Marketing territoriale

Marketing territoriale
Newcastle-Millennium-BridgeLe città post-moderne sono sempre più «protagoniste»: sono diventati meno gerarchici i rapporti centro-periferia a favore di un “federalismo decisionale”. Contemporaneamente si è ridotto ed è cambiato il modo con cui le amministrazioni locali ottengono le disponibilità economiche.  A questo si aggiungono i nuovi scenari internazionali imposti dalla globalizzazione con il conseguente aumento di competizione/cooperazione tra aree urbane e territoriali.

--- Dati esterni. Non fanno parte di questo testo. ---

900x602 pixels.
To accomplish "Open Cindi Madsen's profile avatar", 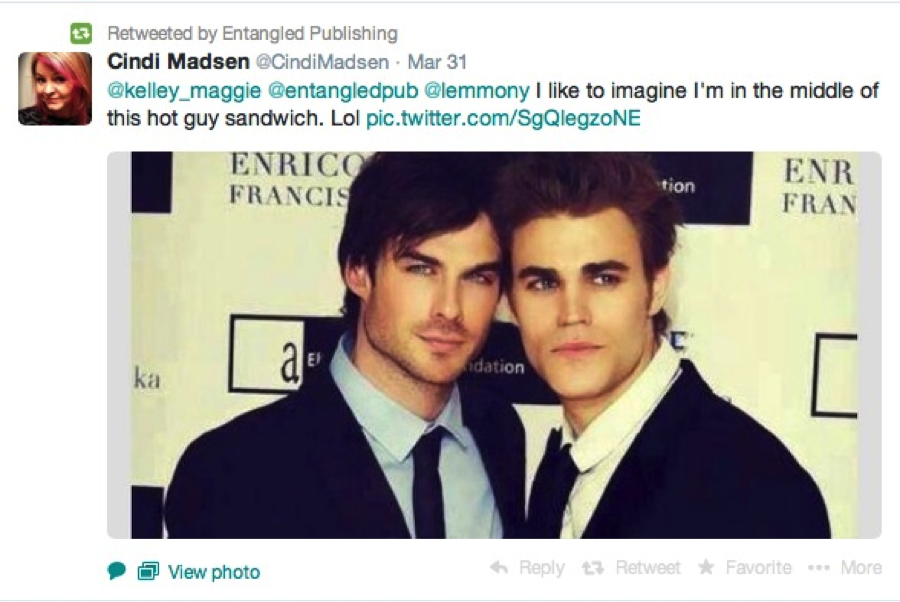I will click(55, 88).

Si stanno creando dei network di città che, da un lato collaborano nello scambio di informazioni e competenze al fine di avere un vantaggio comune sugli investimenti, dall’altro competono (specie quelle simili per dimensione e caratteristiche) per contendersi risorse materiali e immateriali, visibilità, prestigio ecc. Nel farlo, ricordano molto da vicino quanto avviene nel libero mercato: imprese e professionisti sono in competizione tra loro per accaparrarsi i lavori ma, contemporaneamente, sono cooperanti in associazioni, ordini, reti professionali.
I tradizionali strumenti amministrativi non sono più adatti alle nuove logiche di coooperazione e competizione, diventa necessaria la cooperazione (governance) tra soggetti diversi pubblici e privati (economici, politici, socioculturali ecc.) al fine di redigere specifici progetti condivisi e sviluppare strategie più o meno unificate di intervento.

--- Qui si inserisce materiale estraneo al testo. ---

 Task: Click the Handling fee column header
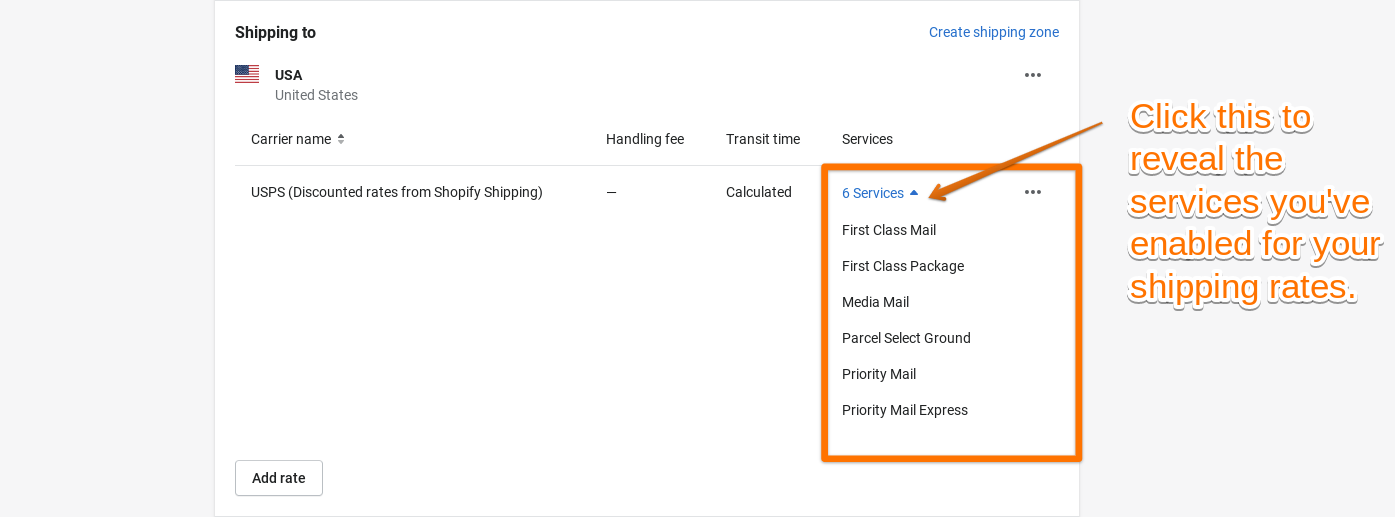(x=644, y=139)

Acquista importanza il marketing territoriale, cioè di quell’insieme di azioni promozionali di un territorio, inteso come come «prodotto da vendere», puntando ad attrarre investimenti economici, insediamenti produttivi, flussi turistici, fiere e congressi ecc. Al pari di qualunque altra campagna pubblicitaria Il marketing territoriale ha lo scopo di individuare le immagini più efficaci e «seducenti» da associare al prodotto territorio e di pianificare la campagna promozionale con tempi e modi ottimali.